§ **Activity**
The lines from the start of the data through the line containing "Follow the My Darts Tournament link" are to be reproduced exactly, both ends included.

Recorded data
^^^^^^^^^^^^^^^^

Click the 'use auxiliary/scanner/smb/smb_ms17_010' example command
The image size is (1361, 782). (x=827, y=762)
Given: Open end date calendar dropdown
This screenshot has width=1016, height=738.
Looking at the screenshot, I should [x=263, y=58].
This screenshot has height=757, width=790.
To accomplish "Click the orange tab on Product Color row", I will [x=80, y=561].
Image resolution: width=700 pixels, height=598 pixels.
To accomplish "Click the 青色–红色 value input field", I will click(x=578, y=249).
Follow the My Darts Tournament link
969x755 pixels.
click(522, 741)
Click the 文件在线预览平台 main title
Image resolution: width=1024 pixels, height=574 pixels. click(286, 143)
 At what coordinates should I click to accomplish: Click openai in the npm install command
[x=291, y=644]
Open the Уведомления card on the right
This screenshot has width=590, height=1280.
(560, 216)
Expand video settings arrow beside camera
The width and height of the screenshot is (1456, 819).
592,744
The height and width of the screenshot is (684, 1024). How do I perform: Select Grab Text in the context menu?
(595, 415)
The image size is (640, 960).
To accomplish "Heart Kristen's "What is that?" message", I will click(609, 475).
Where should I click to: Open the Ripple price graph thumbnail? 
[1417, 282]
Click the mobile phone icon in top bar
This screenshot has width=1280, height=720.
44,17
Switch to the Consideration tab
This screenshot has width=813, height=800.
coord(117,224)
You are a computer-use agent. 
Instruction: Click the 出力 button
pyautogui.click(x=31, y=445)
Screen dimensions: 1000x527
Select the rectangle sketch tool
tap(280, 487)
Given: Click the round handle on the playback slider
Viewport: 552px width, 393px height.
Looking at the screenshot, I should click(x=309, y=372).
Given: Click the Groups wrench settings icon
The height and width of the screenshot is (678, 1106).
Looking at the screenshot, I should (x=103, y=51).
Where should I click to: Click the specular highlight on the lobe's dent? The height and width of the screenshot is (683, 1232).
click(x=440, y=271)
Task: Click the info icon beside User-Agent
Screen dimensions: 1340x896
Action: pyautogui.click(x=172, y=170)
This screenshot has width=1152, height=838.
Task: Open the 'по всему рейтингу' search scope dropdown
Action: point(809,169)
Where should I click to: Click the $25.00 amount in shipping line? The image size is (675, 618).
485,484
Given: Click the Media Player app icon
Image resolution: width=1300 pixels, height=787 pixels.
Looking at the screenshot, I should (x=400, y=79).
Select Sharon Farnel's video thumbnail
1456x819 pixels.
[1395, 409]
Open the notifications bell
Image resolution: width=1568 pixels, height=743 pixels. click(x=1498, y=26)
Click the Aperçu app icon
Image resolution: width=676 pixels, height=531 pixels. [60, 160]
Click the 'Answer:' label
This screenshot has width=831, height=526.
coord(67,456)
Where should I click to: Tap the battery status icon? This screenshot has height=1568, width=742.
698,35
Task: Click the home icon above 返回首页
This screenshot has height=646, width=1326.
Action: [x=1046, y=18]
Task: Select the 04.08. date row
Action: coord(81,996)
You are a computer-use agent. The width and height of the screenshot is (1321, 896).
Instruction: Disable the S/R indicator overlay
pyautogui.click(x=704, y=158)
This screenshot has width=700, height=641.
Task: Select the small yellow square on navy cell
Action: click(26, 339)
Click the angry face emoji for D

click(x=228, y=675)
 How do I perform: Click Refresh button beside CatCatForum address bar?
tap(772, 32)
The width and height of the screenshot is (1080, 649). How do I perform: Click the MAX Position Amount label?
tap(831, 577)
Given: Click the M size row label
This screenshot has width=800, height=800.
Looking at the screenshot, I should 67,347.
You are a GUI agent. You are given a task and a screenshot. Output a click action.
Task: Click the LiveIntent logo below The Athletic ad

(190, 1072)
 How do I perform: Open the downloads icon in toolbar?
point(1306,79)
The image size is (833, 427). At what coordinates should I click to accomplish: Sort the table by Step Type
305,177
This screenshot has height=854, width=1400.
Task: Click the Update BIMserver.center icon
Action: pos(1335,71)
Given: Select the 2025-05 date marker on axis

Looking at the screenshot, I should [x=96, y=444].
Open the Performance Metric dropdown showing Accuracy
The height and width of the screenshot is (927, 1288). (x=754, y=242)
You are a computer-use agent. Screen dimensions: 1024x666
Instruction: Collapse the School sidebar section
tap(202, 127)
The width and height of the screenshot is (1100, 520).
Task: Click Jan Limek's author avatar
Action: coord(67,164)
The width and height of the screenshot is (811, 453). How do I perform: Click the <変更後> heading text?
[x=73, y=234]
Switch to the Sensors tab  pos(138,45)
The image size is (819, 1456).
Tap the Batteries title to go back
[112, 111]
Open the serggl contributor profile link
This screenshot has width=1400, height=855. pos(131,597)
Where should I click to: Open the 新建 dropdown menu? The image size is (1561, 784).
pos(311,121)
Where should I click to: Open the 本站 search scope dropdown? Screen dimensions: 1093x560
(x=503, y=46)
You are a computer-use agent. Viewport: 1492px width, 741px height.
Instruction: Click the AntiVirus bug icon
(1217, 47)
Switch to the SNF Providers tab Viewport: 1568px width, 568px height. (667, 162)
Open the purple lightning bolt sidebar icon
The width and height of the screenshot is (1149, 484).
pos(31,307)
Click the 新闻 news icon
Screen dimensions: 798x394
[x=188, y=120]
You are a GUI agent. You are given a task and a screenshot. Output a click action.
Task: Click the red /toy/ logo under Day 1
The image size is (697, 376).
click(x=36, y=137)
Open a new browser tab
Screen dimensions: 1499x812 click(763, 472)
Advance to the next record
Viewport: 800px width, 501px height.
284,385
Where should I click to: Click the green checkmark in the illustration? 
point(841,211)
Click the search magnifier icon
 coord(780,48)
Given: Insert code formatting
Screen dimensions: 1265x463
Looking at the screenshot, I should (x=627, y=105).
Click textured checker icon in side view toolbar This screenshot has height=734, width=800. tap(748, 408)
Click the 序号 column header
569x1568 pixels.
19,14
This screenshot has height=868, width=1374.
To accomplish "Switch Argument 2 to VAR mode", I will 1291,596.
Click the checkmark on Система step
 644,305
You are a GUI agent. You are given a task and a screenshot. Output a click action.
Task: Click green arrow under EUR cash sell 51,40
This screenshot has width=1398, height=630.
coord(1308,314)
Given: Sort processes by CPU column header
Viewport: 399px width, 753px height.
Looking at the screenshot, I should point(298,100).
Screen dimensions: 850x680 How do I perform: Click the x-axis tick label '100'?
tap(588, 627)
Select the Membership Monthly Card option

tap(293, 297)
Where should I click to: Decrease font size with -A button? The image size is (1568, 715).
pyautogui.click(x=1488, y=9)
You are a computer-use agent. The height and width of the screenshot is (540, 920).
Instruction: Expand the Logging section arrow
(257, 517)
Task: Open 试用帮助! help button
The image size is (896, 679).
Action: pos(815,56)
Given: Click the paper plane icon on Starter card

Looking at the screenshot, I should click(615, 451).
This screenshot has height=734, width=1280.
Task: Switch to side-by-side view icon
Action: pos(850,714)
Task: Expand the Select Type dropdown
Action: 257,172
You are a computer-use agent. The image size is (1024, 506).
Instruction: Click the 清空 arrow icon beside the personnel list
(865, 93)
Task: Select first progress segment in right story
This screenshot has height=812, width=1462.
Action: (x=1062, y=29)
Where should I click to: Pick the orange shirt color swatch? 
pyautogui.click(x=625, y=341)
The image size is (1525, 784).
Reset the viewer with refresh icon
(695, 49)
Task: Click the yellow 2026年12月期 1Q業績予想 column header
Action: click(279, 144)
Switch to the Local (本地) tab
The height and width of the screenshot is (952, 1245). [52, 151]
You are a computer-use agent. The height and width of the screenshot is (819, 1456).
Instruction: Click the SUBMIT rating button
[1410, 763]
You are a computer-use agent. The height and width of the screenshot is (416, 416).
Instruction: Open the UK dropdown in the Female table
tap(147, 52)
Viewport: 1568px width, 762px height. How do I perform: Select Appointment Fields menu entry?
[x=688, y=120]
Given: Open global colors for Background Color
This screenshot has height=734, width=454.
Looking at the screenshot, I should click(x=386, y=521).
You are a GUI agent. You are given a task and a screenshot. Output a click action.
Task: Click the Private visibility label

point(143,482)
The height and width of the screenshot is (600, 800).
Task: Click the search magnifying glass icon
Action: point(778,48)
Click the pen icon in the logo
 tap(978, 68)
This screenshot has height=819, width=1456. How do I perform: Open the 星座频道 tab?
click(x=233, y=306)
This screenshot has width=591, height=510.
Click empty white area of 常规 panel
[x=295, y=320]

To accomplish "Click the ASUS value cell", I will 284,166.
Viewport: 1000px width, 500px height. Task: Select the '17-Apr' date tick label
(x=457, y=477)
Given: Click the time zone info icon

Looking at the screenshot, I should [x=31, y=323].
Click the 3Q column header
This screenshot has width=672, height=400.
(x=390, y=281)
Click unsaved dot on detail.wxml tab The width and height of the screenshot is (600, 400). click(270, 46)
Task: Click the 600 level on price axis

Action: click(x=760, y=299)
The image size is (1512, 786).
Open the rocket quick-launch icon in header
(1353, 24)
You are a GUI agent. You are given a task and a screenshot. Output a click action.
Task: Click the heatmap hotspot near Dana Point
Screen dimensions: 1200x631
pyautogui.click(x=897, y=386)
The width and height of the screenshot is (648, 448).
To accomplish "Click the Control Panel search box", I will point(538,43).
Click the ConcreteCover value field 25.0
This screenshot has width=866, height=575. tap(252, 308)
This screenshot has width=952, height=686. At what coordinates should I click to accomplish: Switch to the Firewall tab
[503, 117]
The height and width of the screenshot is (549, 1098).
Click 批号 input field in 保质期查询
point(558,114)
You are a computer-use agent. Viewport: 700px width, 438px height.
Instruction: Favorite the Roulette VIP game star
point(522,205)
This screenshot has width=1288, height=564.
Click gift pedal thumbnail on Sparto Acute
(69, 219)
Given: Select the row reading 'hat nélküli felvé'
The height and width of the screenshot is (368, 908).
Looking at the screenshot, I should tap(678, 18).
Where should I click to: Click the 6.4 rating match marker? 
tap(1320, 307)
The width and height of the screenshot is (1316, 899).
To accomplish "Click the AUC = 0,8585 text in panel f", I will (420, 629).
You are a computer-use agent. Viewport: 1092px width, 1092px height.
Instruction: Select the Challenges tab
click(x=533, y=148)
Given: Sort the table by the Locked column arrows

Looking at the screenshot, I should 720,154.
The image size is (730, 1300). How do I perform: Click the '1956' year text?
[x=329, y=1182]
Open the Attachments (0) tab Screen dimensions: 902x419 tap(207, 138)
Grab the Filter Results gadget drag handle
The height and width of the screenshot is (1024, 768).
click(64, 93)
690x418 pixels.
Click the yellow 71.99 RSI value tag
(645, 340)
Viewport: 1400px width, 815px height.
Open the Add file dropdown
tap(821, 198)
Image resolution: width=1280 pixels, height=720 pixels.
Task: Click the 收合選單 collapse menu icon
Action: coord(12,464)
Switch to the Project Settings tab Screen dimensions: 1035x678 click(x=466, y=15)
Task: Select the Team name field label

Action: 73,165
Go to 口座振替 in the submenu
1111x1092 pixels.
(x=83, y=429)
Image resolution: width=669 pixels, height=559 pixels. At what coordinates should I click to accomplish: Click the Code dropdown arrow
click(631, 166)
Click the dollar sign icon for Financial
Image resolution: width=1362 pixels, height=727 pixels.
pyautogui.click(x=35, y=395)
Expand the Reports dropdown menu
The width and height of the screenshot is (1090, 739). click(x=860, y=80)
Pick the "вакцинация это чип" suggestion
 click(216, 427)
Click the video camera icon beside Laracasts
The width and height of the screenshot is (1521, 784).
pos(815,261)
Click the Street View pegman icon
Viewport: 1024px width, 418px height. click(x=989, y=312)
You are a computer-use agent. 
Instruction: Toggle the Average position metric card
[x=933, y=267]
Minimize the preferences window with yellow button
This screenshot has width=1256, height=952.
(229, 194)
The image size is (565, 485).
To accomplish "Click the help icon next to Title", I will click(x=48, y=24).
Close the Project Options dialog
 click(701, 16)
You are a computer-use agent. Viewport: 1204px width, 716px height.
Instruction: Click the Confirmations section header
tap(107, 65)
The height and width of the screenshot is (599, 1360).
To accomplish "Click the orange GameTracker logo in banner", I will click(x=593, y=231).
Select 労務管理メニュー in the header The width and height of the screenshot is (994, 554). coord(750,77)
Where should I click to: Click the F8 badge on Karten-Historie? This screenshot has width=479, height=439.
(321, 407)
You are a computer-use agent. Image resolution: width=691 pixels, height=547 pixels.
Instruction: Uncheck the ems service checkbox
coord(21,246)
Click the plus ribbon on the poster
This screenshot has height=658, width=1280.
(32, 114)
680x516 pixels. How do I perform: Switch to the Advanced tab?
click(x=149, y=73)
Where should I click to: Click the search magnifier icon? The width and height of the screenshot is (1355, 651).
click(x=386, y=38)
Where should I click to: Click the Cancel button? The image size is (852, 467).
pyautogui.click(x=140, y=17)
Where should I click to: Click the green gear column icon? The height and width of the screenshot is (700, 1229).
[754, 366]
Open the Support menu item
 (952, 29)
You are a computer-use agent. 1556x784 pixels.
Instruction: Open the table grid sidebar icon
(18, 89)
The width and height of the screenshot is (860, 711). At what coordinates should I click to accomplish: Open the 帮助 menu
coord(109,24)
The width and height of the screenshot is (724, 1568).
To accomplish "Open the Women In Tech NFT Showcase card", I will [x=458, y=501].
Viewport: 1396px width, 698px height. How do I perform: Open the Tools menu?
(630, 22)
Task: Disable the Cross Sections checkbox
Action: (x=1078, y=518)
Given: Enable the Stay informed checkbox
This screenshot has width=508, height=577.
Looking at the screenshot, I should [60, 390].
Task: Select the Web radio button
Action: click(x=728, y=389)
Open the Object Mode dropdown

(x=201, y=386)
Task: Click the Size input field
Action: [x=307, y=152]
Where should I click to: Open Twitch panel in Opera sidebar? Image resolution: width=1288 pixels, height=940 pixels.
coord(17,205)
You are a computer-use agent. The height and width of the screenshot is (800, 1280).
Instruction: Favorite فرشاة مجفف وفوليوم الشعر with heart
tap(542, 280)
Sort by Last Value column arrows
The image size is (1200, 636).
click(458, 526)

^^^^^^^^^^^^^^^^

§ **Response area**
Click the 'use auxiliary/scanner/smb/smb_ms17_010' example command
The image size is (1361, 782). (x=827, y=762)
Given: Open end date calendar dropdown
This screenshot has width=1016, height=738.
Looking at the screenshot, I should [x=263, y=58].
This screenshot has height=757, width=790.
To accomplish "Click the orange tab on Product Color row", I will [x=80, y=561].
Image resolution: width=700 pixels, height=598 pixels.
To accomplish "Click the 青色–红色 value input field", I will click(x=578, y=249).
Follow the My Darts Tournament link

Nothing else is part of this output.